_RECORDS FOR THE TASK_.
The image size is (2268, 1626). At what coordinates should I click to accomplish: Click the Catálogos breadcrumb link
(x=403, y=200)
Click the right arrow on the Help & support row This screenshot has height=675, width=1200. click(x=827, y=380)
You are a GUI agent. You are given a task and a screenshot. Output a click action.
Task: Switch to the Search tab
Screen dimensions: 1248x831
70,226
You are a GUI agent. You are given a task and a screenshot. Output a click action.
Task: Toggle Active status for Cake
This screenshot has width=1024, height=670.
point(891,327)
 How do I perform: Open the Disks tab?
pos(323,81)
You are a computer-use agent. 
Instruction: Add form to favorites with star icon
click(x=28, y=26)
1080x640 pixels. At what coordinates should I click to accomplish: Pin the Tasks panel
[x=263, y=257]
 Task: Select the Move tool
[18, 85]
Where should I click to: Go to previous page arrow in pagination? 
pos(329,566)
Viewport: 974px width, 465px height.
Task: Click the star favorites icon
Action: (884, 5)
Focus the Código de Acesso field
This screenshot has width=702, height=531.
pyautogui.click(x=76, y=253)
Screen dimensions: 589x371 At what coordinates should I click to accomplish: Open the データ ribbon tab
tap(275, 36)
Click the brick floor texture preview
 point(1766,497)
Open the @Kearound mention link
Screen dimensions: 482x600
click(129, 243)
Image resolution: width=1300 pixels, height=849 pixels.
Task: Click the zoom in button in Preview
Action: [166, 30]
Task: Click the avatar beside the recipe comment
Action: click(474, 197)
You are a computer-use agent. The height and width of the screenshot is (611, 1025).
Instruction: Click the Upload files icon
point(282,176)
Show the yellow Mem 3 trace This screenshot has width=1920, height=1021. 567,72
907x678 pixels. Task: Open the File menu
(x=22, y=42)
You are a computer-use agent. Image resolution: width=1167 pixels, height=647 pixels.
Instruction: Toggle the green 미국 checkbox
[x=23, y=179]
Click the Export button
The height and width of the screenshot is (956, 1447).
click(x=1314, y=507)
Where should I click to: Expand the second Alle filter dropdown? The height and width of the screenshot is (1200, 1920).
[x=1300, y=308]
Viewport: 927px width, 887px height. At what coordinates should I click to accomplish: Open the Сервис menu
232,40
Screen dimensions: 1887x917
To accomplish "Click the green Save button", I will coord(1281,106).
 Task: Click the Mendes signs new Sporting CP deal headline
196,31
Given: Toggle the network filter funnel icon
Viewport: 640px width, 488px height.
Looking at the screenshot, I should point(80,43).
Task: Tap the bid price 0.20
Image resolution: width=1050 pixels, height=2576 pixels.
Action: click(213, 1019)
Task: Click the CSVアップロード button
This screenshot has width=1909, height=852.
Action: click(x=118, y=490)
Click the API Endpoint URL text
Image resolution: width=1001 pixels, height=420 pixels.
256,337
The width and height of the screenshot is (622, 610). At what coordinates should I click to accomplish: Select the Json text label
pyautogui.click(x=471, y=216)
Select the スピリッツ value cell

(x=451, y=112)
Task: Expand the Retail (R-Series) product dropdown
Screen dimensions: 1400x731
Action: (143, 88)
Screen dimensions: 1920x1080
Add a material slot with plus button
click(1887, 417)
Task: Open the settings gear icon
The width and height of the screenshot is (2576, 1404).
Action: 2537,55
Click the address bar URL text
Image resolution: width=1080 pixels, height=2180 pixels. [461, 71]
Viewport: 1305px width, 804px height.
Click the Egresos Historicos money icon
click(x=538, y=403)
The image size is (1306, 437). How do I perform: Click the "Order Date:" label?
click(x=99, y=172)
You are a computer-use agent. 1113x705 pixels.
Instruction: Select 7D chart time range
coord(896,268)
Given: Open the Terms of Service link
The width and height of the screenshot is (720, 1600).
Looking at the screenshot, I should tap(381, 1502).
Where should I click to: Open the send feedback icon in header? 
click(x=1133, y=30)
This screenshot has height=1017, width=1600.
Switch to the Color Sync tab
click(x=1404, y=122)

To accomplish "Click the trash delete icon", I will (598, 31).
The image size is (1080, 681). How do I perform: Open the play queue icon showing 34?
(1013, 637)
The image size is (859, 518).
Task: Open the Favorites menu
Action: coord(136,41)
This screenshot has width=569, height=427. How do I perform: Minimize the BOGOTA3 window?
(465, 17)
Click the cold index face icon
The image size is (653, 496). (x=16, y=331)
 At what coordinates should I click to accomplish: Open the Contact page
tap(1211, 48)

_TASK INSTRUCTIONS_. Copy out the lines from the one containing "Select the スピリッツ value cell" through the one containing "click(1887, 417)", including both of those lines.

_FULL ANSWER_.
Select the スピリッツ value cell

(x=451, y=112)
Task: Expand the Retail (R-Series) product dropdown
Screen dimensions: 1400x731
Action: (143, 88)
Screen dimensions: 1920x1080
Add a material slot with plus button
click(1887, 417)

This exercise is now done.